During T+3 weeks, the pipeline should trigger a retraining signal to learn from the newly accumulated data over the last few weeks.
Well now that you have assessed the need for model retraining, it's time to decide on what data the retraining should be run:
Source: Vidhi Chugh
The next set of approaches is based on slicing the data in different ways to retrain a subsample of data.
N days of the oldest data should be removed for the N days of newly added data. For example, if we are retraining after 3 weeks, then 3 weeks of the oldest data should be removed. It handles the shortcomings of the previous approach to dealing with high-volume training data. X number of records added leads to removing X older days. The drawback of this approach is the X old days removed might be carrying a good signal or the new data might be noisy – both of which will reduce the predictive performance of the retrained model.
Depending upon the scale at which the data is generated per day, it is possible to retrain the model on the latest data from timestamp ‘T’ onwards and remove all older data till time ‘T-1’. It will ensure the model is picking up the signal from the latest trend but might lose out on long-term trends.
Source: Vidhi Chugh
The above strategies are based on slicing the data in different ways for retraining the model.

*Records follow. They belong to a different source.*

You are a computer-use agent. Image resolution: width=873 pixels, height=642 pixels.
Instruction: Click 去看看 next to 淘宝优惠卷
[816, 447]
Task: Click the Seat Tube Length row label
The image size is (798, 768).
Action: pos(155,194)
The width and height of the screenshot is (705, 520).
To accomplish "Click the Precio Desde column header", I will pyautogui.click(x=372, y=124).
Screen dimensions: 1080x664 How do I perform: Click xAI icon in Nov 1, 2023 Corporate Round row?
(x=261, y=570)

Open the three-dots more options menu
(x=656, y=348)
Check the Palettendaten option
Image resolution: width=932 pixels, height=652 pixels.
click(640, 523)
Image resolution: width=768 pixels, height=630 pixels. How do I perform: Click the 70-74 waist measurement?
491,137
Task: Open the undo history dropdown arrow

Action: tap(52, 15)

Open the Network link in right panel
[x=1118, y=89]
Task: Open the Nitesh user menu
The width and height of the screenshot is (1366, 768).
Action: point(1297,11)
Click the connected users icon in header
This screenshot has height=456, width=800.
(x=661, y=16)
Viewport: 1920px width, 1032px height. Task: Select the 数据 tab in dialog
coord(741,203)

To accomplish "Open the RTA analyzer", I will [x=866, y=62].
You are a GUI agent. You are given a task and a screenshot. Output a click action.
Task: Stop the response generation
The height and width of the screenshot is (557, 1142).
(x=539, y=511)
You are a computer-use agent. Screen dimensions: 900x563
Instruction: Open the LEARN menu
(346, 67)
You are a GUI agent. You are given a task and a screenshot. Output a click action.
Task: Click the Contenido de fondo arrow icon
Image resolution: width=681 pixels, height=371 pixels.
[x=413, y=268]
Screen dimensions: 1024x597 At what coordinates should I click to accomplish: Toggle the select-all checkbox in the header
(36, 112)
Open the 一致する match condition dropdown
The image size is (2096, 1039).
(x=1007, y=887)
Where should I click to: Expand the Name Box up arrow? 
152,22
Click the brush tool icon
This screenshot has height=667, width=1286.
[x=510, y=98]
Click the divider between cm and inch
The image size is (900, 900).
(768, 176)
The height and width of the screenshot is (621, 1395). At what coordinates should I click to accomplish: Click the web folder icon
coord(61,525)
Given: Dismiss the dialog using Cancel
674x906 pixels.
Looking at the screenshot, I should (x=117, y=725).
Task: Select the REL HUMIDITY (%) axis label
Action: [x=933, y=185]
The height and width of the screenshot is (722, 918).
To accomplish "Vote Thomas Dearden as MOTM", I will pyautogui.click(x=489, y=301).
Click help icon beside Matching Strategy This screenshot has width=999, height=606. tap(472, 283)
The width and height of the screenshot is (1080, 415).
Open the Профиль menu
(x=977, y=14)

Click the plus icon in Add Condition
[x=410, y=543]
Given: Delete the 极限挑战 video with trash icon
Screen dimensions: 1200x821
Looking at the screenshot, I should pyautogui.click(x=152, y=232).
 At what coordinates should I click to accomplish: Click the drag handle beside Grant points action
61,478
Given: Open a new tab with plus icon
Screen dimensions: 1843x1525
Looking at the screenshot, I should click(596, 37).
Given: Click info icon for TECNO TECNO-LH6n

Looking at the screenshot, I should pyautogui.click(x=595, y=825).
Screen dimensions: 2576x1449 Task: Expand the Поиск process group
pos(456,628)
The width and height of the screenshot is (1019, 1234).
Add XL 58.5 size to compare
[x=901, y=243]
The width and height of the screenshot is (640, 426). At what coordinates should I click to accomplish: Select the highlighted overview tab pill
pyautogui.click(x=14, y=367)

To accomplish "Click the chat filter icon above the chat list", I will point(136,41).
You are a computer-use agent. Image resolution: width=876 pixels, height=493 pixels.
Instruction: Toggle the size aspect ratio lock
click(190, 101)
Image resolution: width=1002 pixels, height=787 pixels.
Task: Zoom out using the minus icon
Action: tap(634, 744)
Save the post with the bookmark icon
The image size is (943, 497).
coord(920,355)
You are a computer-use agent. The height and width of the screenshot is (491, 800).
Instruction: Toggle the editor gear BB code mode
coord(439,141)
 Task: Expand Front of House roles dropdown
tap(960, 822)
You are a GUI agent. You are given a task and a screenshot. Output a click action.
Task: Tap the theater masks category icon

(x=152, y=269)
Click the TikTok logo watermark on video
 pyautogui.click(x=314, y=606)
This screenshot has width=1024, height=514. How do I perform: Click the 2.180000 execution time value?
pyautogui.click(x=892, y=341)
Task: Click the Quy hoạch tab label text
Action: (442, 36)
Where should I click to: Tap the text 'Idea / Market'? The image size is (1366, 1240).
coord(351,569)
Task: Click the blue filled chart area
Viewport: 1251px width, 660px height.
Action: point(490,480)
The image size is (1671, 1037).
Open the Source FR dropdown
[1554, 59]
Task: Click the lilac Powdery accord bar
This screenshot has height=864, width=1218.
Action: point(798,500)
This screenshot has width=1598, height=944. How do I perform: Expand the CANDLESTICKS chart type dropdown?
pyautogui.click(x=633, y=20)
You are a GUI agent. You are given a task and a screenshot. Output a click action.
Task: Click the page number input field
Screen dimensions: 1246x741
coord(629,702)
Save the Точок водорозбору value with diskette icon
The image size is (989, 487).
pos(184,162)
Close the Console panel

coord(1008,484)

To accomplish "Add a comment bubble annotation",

Besides, there are two ways that can use the entire data to date i.e. additive learning and ensemble learning. Additive learning takes the last trained model as a base and updates the parameters with the newly available data. Ensemble learning allows you to ensemble the last trained model with the model trained on newly available data.
In this article, we have discussed why ML models need retraining followed by when is the right time to retrain the ML model. We further discussed the multiple retraining strategies, their pros and their cons. There is no single strategy that works across all datasets and uses cases. Hence, careful evaluation of retraining strategies goes a long way in the effective and successful operationalization of the machine learning model.